▶ _PROMPT_
Display each line in the entries below that includes the word "height".

____ MATERIAL FOR THIS TASK

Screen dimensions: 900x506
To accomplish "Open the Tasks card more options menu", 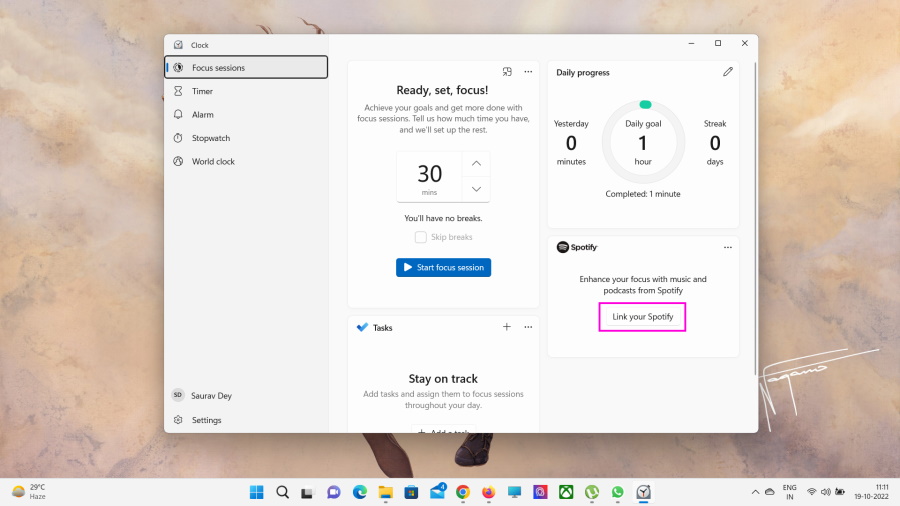I will 528,327.
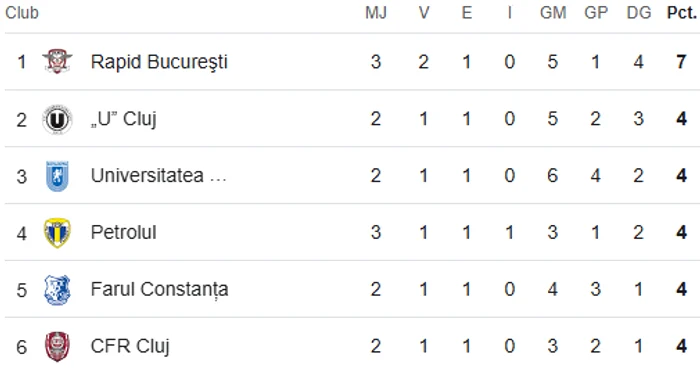Select Rapid București's 7 points value
Image resolution: width=700 pixels, height=373 pixels.
tap(681, 62)
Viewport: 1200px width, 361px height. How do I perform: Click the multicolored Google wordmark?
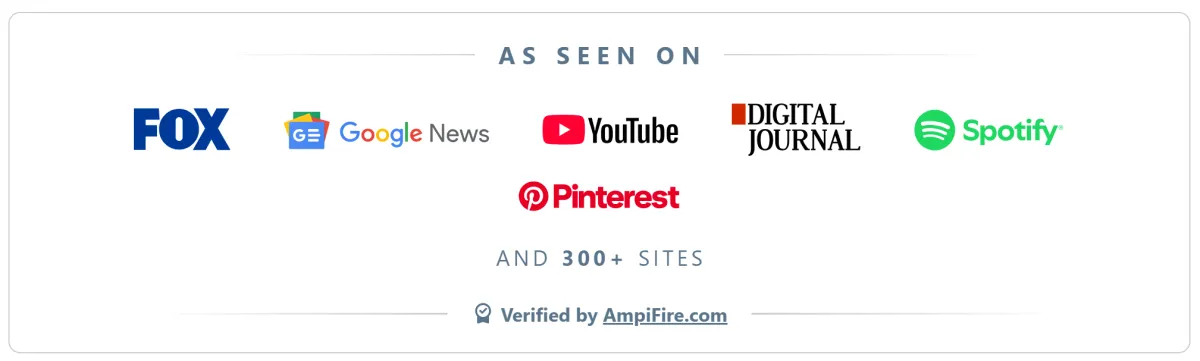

________

▶ _WORKED SOLUTION_
Image resolution: width=700 pixels, height=373 pixels.
Viewport: 1200px width, 361px height. How do I perform: Click the multicolored Google wordmark?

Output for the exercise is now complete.